── Texte de lecture

La conception de l’impérialisme de Marx à Lénine

Lénine, dans son essai populaire L’impérialisme, stade suprême du capitalisme (écrit en 1916 en pleine Première Guerre mondiale), esquissant la définition de la phase impérialiste du capitalisme (qui peut être située historiquement avec la sortie de la grande crise de 1872-1896), met l’accent sur l’avènement du caractère monopolistique comme déterminant de la structure économique. Le développement du capitalisme, avec l’immense croissance de l’industrie et le processus très rapide de concentration et de centralisation4 de la production dans des entreprises de plus en plus grandes, conduit à un certain stade de son évolution au seuil du monopole. Ce processus, qui commence par la constitution de trusts sectoriels dans la seconde moitié du XIXe siècle, aboutit à la combinaison, à l’union en une seule entreprise de différentes branches industrielles, d’abord à l’échelle nationale, puis, après la Seconde Guerre mondiale, à l’échelle multinationale. L’histoire a ainsi confirmé que « le protectionnisme et la liberté des échanges ne déterminent que des différences non essentielles dans les formes du monopole ou dans le moment où il apparaît, mais que l’émergence des monopoles, sous l’effet du processus de concentration, est, en général, une loi universelle et fondamentale du stade actuel de développement du capitalisme »5.

────
── Entrées de données

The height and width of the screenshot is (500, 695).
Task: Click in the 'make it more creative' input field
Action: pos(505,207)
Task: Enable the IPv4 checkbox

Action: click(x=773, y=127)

────
── Entrées de données

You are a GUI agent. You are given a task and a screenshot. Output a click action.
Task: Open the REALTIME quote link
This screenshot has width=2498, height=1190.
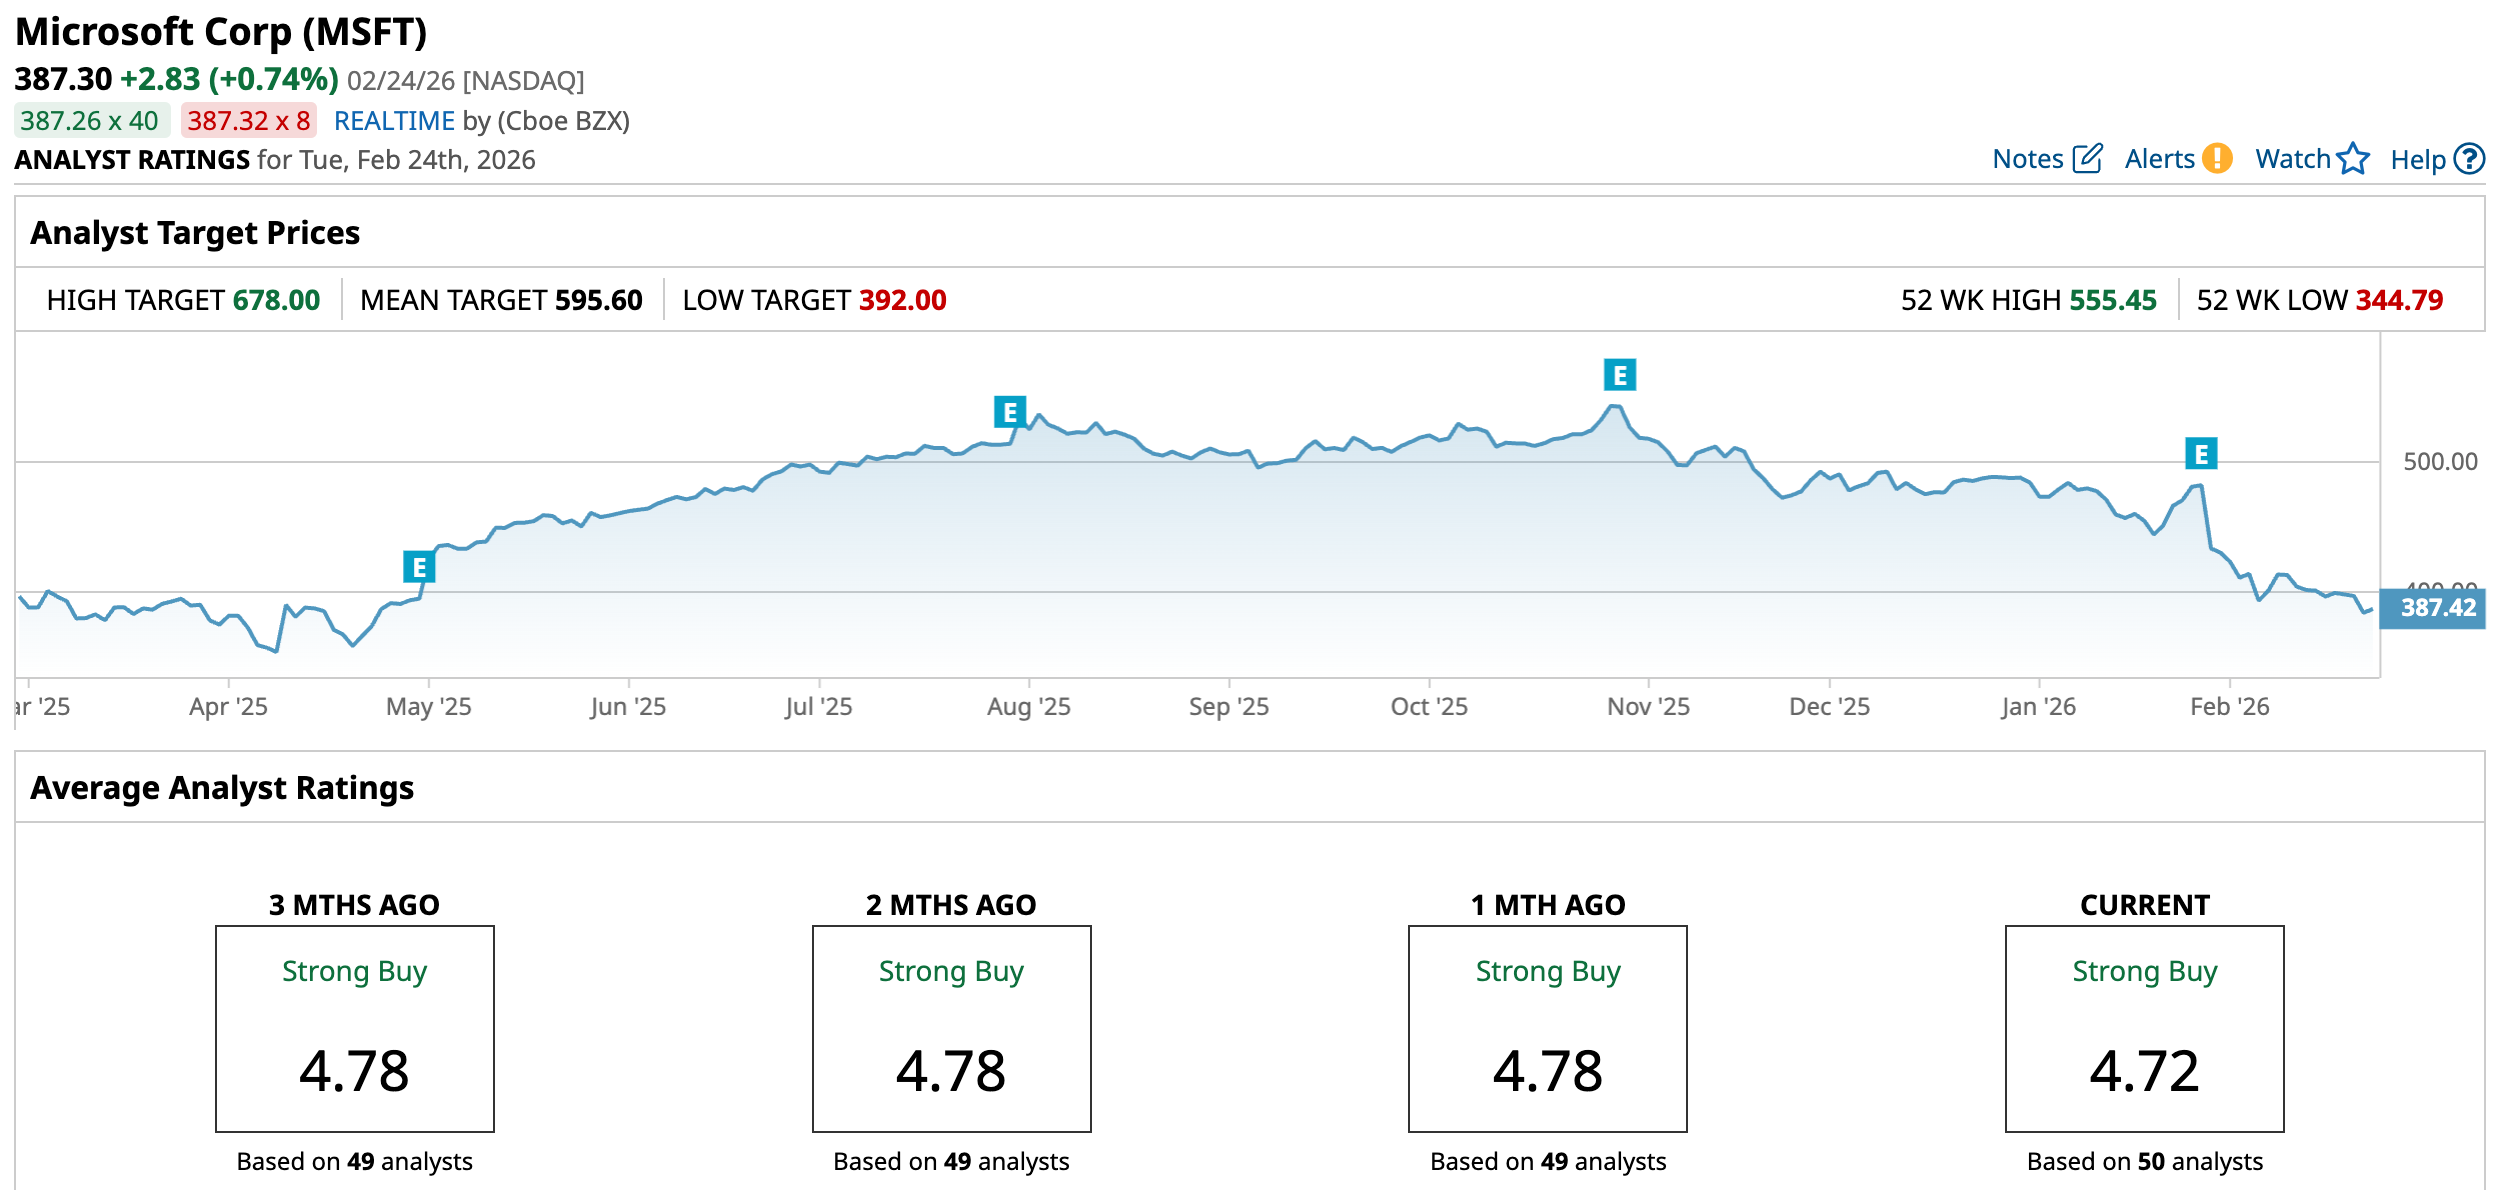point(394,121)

────

D’après le texte sur l’impérialisme, en quelle année Lénine a-t-il écrit « L’impérialisme, stade suprême du capitalisme » ? Les entrées n’ont aucun lien avec le texte.

■ Réponse attendue
En 1916, en pleine Première Guerre mondiale.